A researcher at Children’s Medical Research Institute (CMRI) has shown that a new molecule, NU-1, can stop cancer cells growing indefinitely. Dr Scott Cohen, a Senior Cancer Researcher at CMRI, says the research is a great example of how international collaboration and the right expertise can quickly advance scientific research.
“In 2018, I received an exciting email from Professor Karl Scheidt, a chemist at Northwestern University in the US,” Dr Cohen said. “They had created a new molecule that showed promise in stopping cancer cells growing. Within a couple of weeks, I was testing NU-1 and establishing how it worked in cancer cells.”
Dr Cohen is an expert on the enzyme telomerase, the enzyme that lengthens the protective caps at the ends of chromosomes called telomeres. Telomeres usually get progressively shorter as cells in the body divide, placing natural limits on cell growth. Cancer cells are different: they can grow indefinitely because they activate the enzyme telomerase, an enzyme that replenishes the protective telomeres each time a cancer cell divides. By continuing to protect chromosome ends, telomerase makes cancer cells immortal. About 90% of all human cancers have activated telomerase.
“There are only a few specialised cells in the body that are immortal in this way, such as stem cells, but the action of telomerase in these cells is controlled. Cancer cells have many mutations that turns these controls off. In cancer cells, the excessive action of telomerase contributes to their aggressive nature.
Stopping cancer cells from maintaining their telomeres is one major avenue of cancer research worldwide and a research focus at CMRI.
Knowing the importance of inhibiting telomerase in cancer cells, a decade of research in Professor Scheidt’s lab went into creating NU-1, which was inspired by a telomerase-inhibiting molecule found naturally in a particular bacteria.
“Naturally occurring molecules are often very large and complex. A chemist examines a natural product and looks for where the action is happening in the molecule – where the important functional part is. The chemist then reconstructs this in the lab in a more efficient manner. This approach led to the creation of NU-1.”
Dr Cohen tested NU-1 on telomerase, and NU-1 appeared to be a very promising inhibitor. But the results were surprising for another reason: NU-1 inhibited telomerase in a way unlike any other molecule. Most inhibitors cause a temporary, and possibly reversible, change in telomerase, but NU-1 forms an irreversible covalent bond with telomerase (like hydrogen and oxygen atoms in water). This permanent effect of NU-1 has promising implications for stopping cancer cells.
“This discovery-based research is an important and essential first step. We need to discover potential tools like NU-1 and establish their effectiveness in the laboratory; after that we can then start thinking about applying these tools to treating cancers. NU-1 is proof-of-principle, and Karl and I are committed to improving and developing NU-1 into an even more specific and effective compound. I was very excited and humbled when Karl asked me to be part of the team.”

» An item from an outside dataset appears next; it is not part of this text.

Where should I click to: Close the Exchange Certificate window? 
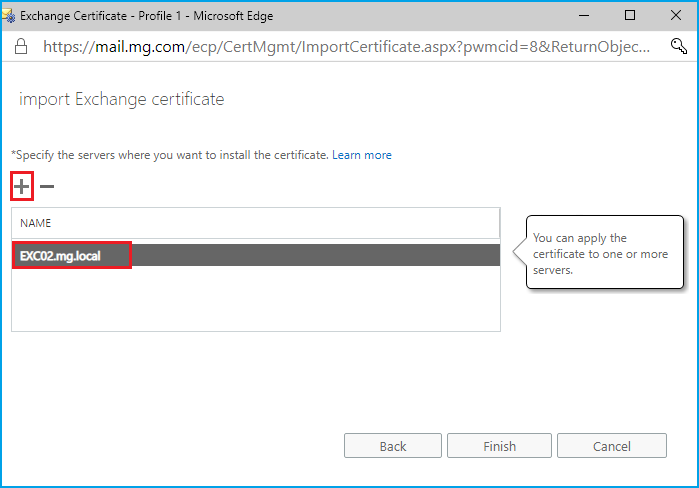(x=675, y=15)
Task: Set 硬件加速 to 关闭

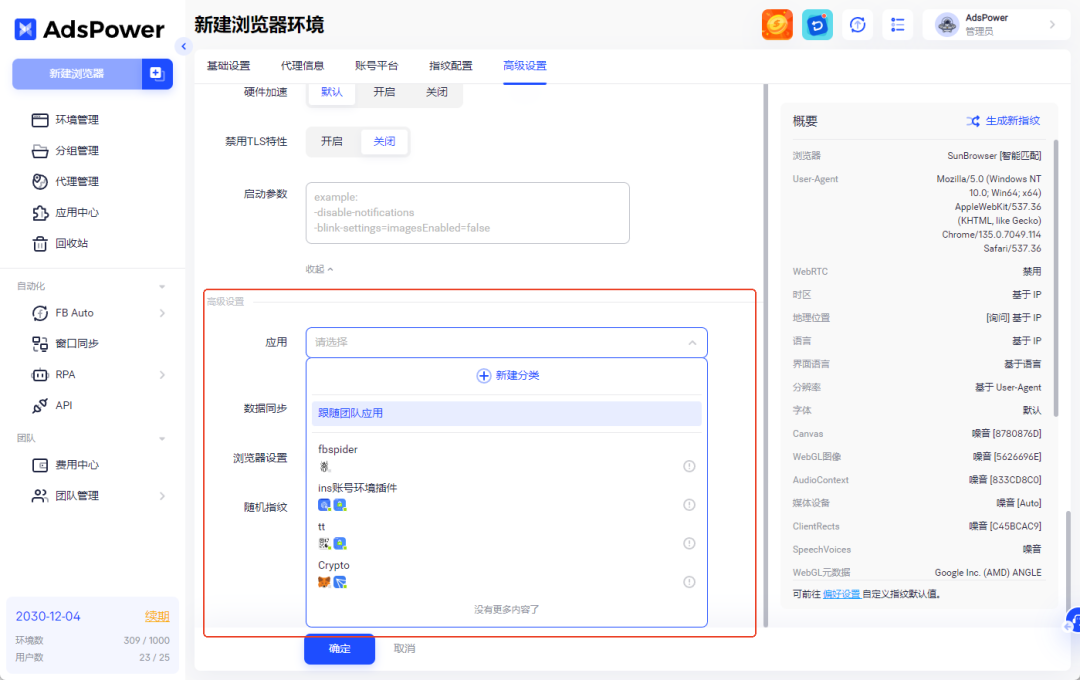Action: pos(435,92)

It seems very likely that NU-1 or a similar molecule will be the subject of more research as scientists look for the best tools to treat cancer. As well as having expert researchers, CMRI has many world-class facilities and biological tools that are well placed to help this research progress.
“Where you need a lot of testing is in normal, non-cancerous cells. As a cancer researcher your aim is to develop a cancer treatment that has no effect on normal cells. CMRI has many different examples of normal and cancer cells that can be handled in the laboratory in a controlled manner, so we are in a good position to test telomerase inhibitors in a variety of biological settings.”
Based on these exciting findings, the research collaboration between Scheidt and Cohen will continue. They are seeking more funding to develop even better molecules to specifically target telomerase and cancer cells.